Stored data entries
+ + +
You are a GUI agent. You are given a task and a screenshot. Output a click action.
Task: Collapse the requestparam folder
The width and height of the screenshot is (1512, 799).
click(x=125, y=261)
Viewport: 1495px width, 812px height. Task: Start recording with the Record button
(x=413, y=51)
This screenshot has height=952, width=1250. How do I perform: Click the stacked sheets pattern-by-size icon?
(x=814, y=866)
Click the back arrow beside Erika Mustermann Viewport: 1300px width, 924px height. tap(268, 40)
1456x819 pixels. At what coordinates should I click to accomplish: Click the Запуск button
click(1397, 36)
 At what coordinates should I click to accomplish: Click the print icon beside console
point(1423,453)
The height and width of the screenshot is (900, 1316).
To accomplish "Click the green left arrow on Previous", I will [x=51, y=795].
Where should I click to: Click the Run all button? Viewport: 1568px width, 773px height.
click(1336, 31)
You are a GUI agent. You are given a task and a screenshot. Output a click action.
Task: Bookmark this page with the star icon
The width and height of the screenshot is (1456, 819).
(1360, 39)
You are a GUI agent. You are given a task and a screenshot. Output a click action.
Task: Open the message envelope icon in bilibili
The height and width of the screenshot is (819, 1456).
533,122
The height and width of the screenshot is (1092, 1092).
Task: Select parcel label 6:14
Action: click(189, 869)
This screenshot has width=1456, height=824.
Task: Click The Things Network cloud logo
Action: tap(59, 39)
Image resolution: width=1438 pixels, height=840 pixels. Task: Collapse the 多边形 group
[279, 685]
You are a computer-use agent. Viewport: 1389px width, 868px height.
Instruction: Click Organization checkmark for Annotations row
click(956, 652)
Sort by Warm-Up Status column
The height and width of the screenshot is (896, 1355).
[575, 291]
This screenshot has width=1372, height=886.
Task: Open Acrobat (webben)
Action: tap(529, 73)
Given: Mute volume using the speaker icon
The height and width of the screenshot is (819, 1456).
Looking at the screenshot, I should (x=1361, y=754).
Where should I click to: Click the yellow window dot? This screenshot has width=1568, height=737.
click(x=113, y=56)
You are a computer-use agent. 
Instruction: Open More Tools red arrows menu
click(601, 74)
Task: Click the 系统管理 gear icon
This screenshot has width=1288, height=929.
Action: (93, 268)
+ + +
(WORK REQUEST)
The records above are to be transcribed exactly, with nothing left out.

(EXERCISE OUTPUT)
You are a GUI agent. You are given a task and a screenshot. Output a click action.
Task: Collapse the requestparam folder
The width and height of the screenshot is (1512, 799).
click(x=125, y=261)
Viewport: 1495px width, 812px height. Task: Start recording with the Record button
(x=413, y=51)
This screenshot has height=952, width=1250. How do I perform: Click the stacked sheets pattern-by-size icon?
(x=814, y=866)
Click the back arrow beside Erika Mustermann Viewport: 1300px width, 924px height. tap(268, 40)
1456x819 pixels. At what coordinates should I click to accomplish: Click the Запуск button
click(1397, 36)
 At what coordinates should I click to accomplish: Click the print icon beside console
point(1423,453)
The height and width of the screenshot is (900, 1316).
To accomplish "Click the green left arrow on Previous", I will [x=51, y=795].
Where should I click to: Click the Run all button? Viewport: 1568px width, 773px height.
click(1336, 31)
You are a GUI agent. You are given a task and a screenshot. Output a click action.
Task: Bookmark this page with the star icon
The width and height of the screenshot is (1456, 819).
(1360, 39)
You are a GUI agent. You are given a task and a screenshot. Output a click action.
Task: Open the message envelope icon in bilibili
The height and width of the screenshot is (819, 1456).
533,122
The height and width of the screenshot is (1092, 1092).
Task: Select parcel label 6:14
Action: click(189, 869)
This screenshot has width=1456, height=824.
Task: Click The Things Network cloud logo
Action: tap(59, 39)
Image resolution: width=1438 pixels, height=840 pixels. Task: Collapse the 多边形 group
[279, 685]
You are a computer-use agent. Viewport: 1389px width, 868px height.
Instruction: Click Organization checkmark for Annotations row
click(956, 652)
Sort by Warm-Up Status column
The height and width of the screenshot is (896, 1355).
[575, 291]
This screenshot has width=1372, height=886.
Task: Open Acrobat (webben)
Action: tap(529, 73)
Given: Mute volume using the speaker icon
The height and width of the screenshot is (819, 1456).
Looking at the screenshot, I should (x=1361, y=754).
Where should I click to: Click the yellow window dot? This screenshot has width=1568, height=737.
click(x=113, y=56)
You are a computer-use agent. 
Instruction: Open More Tools red arrows menu
click(601, 74)
Task: Click the 系统管理 gear icon
This screenshot has width=1288, height=929.
Action: (93, 268)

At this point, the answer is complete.